Der IC-Ersatz der DB?

Die Deutsche Bahn AG sucht schon seit längerer Zeit nach einem Nachfolger ihrer zum Teil 30-Jahre-alten InterCity-Flotte. Das unter dem Projektnamen ICx bezeichnete Projekt, kommt ins Stocken. Doch vor kurzem hat die deutsche Bahn angekündigt, mittelfristig (ab ca. 2013) Doppelstockwagen im IC-Verkehr einzusetzen.

Der ICx dagegen soll erst langfristig ab ca. 2017 eingesetzt werden. Viele bezeichnen den Einsatz der Doppelstockwagen als eine Notlösung für die starken Sommer-/Herbst- und Winterprobleme der ICE. Oder sollen diese Wagen etwa das ICx-Projekt weiter verzögern oder gar ganz abbrechen?

Die neuen Doppelstockwagen sollen im Prinzip weiß lackiert werden, ICE-Sitze erhalten und einige wenige zusätzliche Gepäckstauräume erhalten.

In jedem Wagen wird es sechs große Ablagen und zusätzlich Stauraum auf der Zwischenebene für Gepäck geben. Im Mehrzweckbereich des Steuerwagens ist unter anderem Platz für Kinderwagen und Sportgeräte.
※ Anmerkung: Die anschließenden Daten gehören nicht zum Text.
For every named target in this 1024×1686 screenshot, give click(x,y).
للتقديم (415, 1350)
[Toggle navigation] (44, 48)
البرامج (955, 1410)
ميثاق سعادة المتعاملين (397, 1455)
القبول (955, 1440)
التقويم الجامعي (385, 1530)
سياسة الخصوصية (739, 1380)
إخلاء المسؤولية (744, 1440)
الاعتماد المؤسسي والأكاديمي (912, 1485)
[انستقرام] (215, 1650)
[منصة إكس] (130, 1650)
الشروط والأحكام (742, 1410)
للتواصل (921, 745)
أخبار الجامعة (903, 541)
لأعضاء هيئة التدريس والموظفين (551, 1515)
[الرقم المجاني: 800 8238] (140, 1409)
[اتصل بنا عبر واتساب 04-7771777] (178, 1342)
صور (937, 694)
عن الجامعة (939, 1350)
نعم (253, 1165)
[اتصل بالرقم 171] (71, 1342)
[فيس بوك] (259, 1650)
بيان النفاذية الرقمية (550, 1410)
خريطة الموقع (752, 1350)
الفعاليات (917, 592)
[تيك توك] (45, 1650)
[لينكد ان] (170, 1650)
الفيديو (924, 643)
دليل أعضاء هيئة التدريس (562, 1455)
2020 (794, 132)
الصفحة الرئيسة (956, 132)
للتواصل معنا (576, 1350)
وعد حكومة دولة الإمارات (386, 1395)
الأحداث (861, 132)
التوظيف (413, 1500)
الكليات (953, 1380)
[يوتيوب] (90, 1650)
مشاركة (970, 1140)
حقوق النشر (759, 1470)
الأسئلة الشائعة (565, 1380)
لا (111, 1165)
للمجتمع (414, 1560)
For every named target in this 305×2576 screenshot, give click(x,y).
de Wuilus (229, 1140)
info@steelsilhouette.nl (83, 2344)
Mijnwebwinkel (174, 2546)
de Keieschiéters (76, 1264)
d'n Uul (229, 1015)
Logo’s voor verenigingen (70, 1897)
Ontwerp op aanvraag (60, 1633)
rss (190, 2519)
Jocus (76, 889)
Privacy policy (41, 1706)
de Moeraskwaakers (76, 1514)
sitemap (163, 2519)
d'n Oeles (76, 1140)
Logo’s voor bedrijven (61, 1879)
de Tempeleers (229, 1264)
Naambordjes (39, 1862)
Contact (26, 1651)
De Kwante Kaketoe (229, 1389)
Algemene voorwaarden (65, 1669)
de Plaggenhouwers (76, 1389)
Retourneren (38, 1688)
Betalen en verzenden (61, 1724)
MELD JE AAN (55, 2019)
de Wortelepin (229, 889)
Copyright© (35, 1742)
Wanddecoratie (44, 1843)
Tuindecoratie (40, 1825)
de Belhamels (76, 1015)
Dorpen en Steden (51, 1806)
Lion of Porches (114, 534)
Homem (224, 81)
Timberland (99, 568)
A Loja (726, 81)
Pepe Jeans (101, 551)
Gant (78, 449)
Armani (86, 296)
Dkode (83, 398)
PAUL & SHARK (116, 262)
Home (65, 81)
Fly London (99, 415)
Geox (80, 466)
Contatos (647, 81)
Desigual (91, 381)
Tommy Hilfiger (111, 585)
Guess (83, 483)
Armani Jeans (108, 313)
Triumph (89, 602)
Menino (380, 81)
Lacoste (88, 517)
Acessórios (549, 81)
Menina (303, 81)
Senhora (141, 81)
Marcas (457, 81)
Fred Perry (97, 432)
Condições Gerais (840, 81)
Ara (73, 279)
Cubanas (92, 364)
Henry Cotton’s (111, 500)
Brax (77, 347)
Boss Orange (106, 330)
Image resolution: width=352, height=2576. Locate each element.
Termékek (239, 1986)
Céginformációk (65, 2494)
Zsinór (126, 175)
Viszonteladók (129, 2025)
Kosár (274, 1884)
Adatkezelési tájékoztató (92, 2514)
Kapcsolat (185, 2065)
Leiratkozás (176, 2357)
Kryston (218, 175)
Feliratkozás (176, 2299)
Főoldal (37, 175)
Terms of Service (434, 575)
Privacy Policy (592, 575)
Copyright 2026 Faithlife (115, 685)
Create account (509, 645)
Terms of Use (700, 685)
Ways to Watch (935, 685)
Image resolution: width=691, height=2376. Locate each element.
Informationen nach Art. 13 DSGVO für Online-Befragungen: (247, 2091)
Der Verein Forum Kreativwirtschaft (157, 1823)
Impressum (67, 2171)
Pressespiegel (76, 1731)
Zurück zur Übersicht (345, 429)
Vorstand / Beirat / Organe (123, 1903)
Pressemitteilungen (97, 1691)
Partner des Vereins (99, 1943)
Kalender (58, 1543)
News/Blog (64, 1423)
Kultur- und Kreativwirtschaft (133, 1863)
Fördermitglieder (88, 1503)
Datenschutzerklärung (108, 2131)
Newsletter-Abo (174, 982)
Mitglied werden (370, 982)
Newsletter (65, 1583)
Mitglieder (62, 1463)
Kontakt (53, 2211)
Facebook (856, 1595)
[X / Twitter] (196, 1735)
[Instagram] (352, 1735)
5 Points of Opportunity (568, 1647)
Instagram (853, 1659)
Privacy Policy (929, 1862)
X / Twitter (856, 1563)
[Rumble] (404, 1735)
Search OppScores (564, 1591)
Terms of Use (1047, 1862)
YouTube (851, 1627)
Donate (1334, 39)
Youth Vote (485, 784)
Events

Im Steuerwagen ist auch ein extra Familienbereich mit acht Sitzplätzen an zwei Tischen sowie zusätzlichem Platz für Gepäck und zum Spielen vorgesehen.

Außerdem fällt das bisher sowieso auf manchen IC-Linien sehr sehr selten gesehene BordBistro weg und wird auf mobilen Service umgestellt.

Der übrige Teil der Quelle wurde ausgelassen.